[Opening DATA EXTRACTS section]

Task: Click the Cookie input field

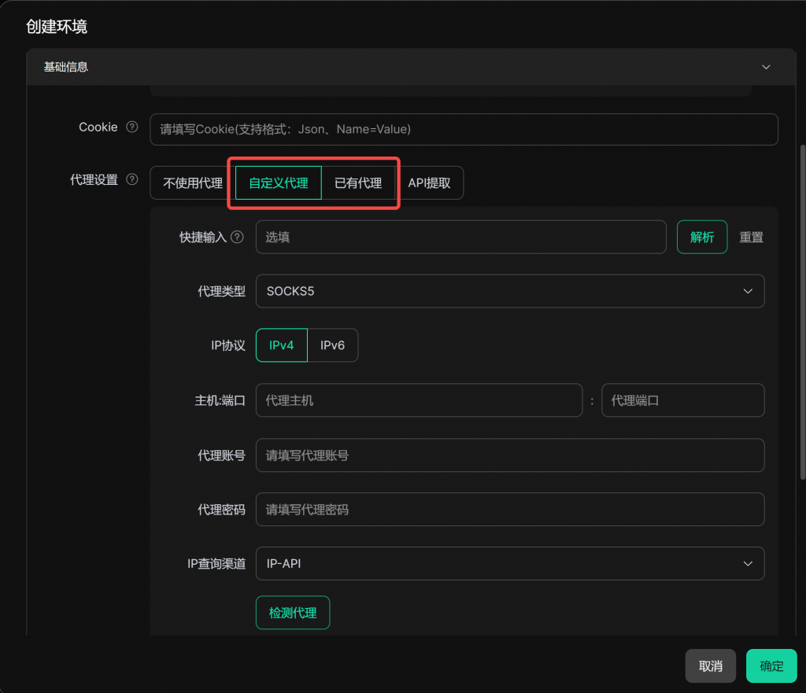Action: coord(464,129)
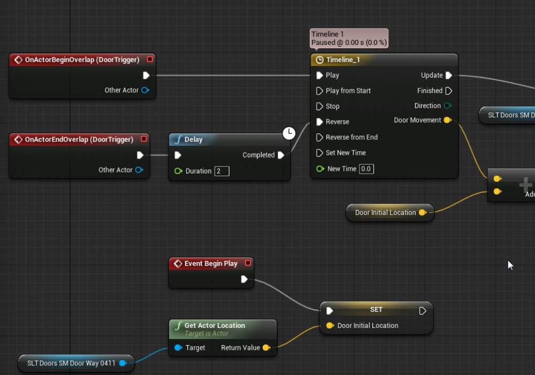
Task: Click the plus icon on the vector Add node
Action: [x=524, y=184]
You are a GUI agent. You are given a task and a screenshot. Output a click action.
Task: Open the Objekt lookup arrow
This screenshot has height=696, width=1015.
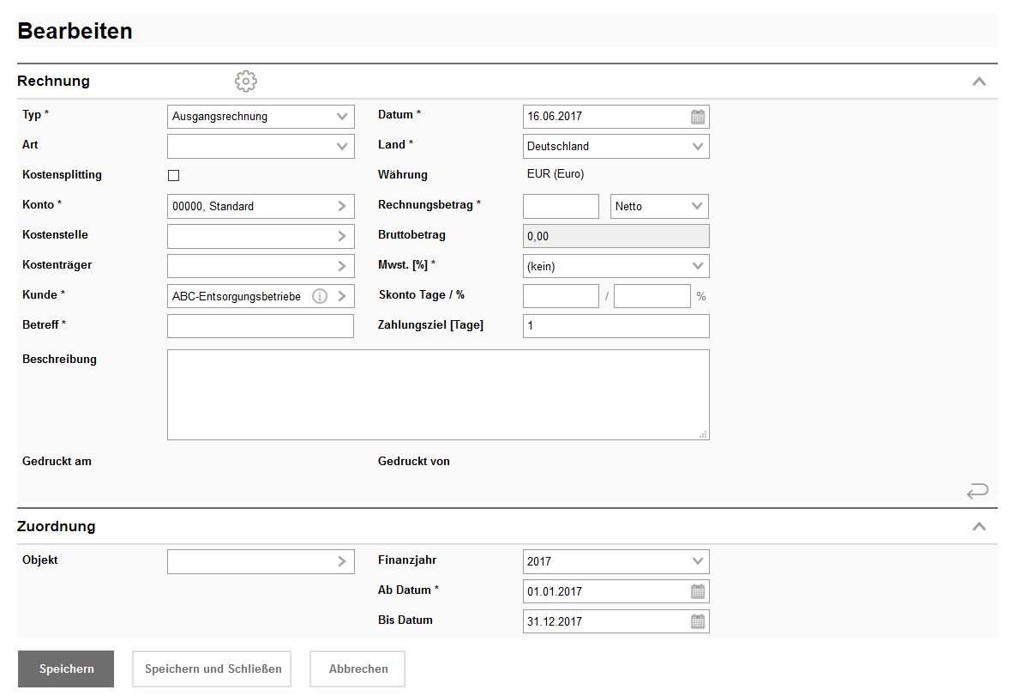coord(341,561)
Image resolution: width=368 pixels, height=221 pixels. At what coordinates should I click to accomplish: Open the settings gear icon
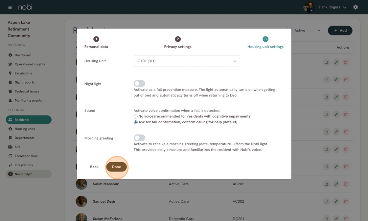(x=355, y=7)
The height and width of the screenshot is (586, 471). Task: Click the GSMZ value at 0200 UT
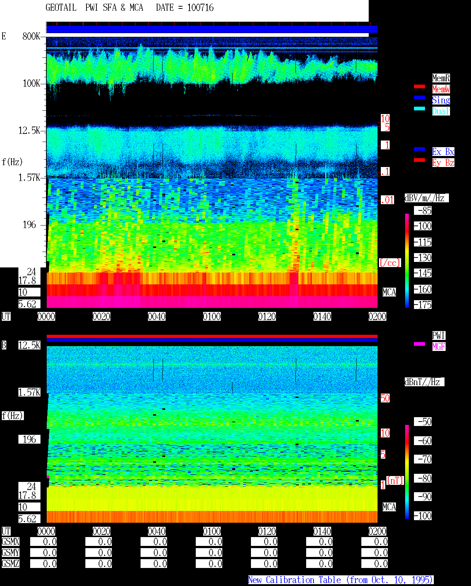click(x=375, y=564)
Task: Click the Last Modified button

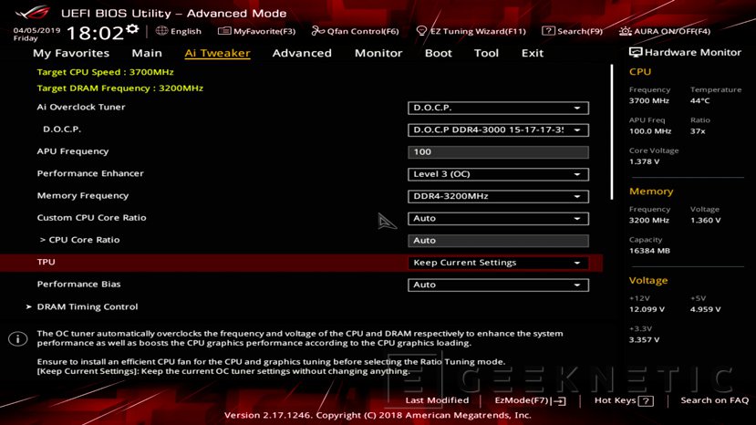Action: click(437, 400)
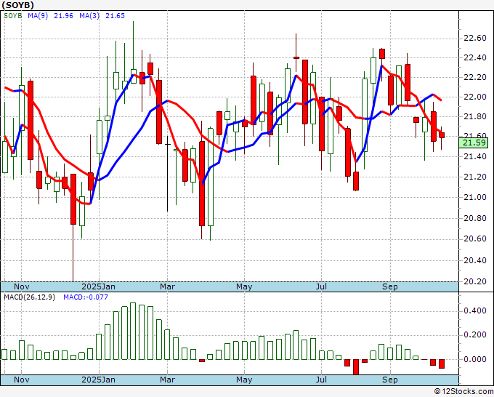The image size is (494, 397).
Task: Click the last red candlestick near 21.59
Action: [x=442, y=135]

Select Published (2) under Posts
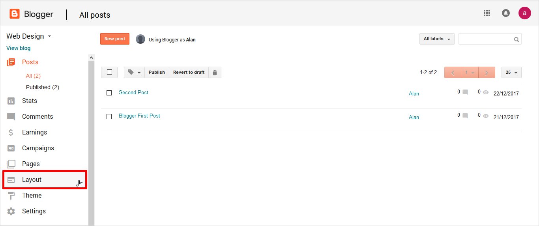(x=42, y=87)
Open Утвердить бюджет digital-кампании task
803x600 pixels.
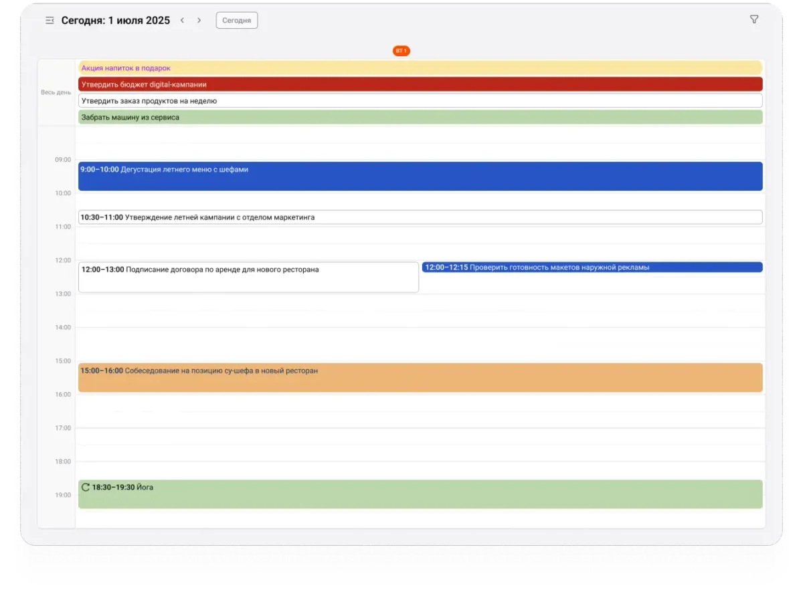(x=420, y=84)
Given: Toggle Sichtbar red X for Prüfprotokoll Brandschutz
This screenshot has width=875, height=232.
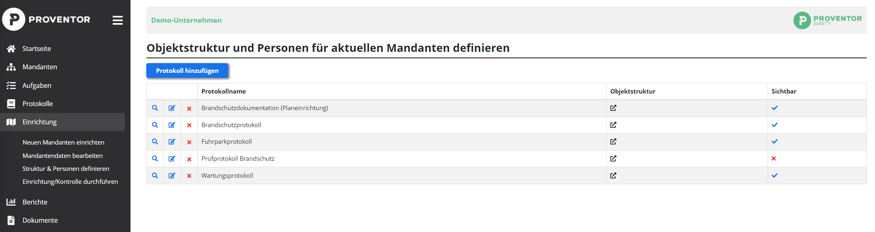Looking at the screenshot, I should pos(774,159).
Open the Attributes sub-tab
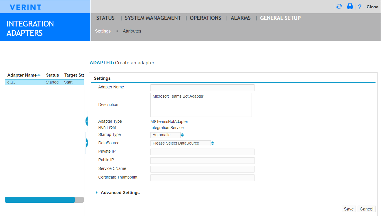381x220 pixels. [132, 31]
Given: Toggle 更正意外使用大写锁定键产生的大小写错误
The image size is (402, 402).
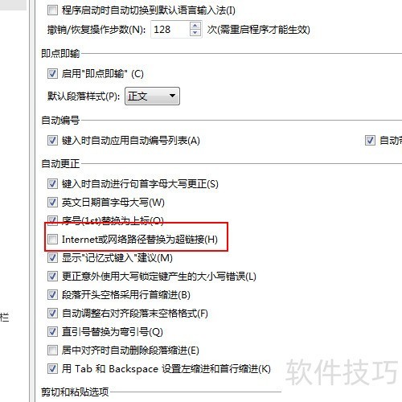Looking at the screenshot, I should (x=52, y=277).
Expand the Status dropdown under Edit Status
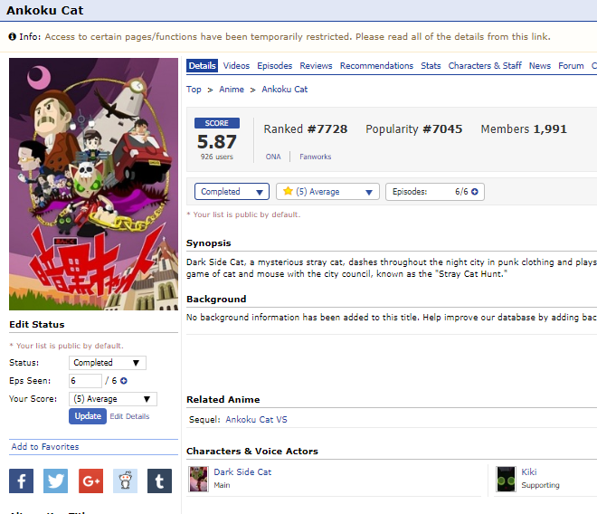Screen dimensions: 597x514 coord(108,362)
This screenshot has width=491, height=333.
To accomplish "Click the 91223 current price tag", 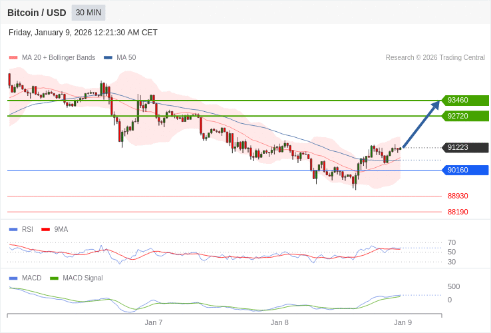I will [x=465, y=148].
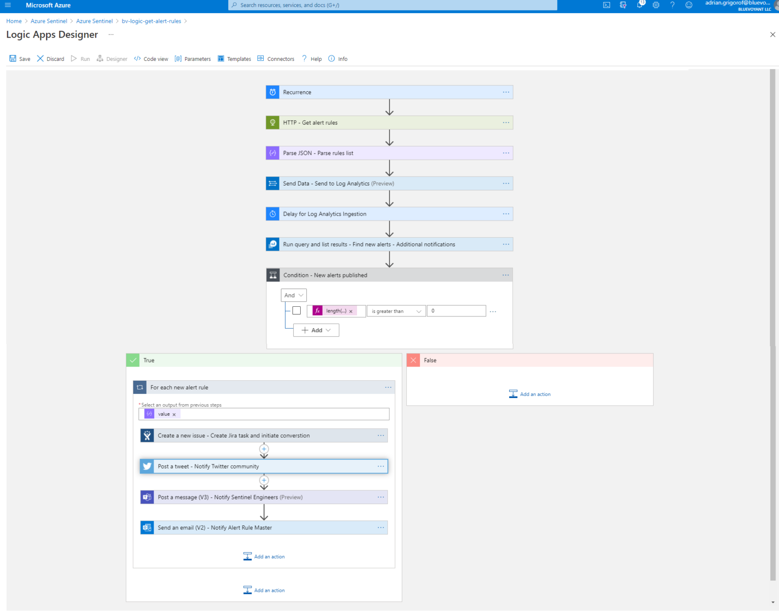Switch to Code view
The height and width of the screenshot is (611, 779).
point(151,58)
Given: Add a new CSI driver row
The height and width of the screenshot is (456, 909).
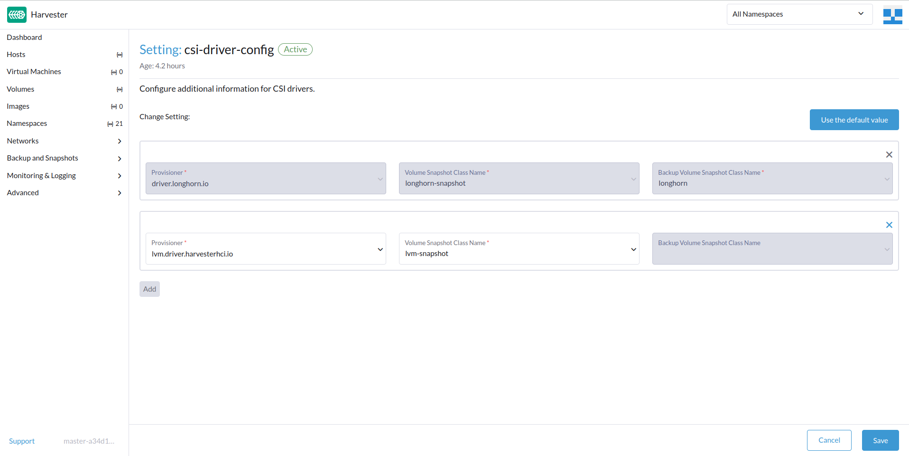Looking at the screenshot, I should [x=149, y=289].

[Closing DATA EXTRACTS section]

→ WORK TASK
Would you restate, exactly and with no pictures, the lines of the entries above from the one containing "Image resolution: width=368" through the one containing "This screenshot has width=491, height=333."?

→ SOLVED EXERCISE
Image resolution: width=368 pixels, height=221 pixels. At what coordinates should I click to accomplish: Open the settings gear icon
(x=355, y=7)
The height and width of the screenshot is (586, 471). Task: Click the GSMZ value at 0200 UT
click(x=375, y=564)
Task: Click the Last Modified button

Action: click(437, 400)
The image size is (494, 397).
Task: Click the last red candlestick near 21.59
Action: [x=442, y=135]

Select Published (2) under Posts
(x=42, y=87)
Open Утвердить бюджет digital-кампании task
803x600 pixels.
(x=420, y=84)
Given: Toggle Sichtbar red X for Prüfprotokoll Brandschutz
This screenshot has width=875, height=232.
Looking at the screenshot, I should pos(774,159).
Open the Attributes sub-tab
381x220 pixels. [132, 31]
Given: Toggle 更正意外使用大写锁定键产生的大小写错误
The image size is (402, 402).
Looking at the screenshot, I should (x=52, y=277).
Expand the Status dropdown under Edit Status
Screen dimensions: 597x514 coord(108,362)
This screenshot has width=491, height=333.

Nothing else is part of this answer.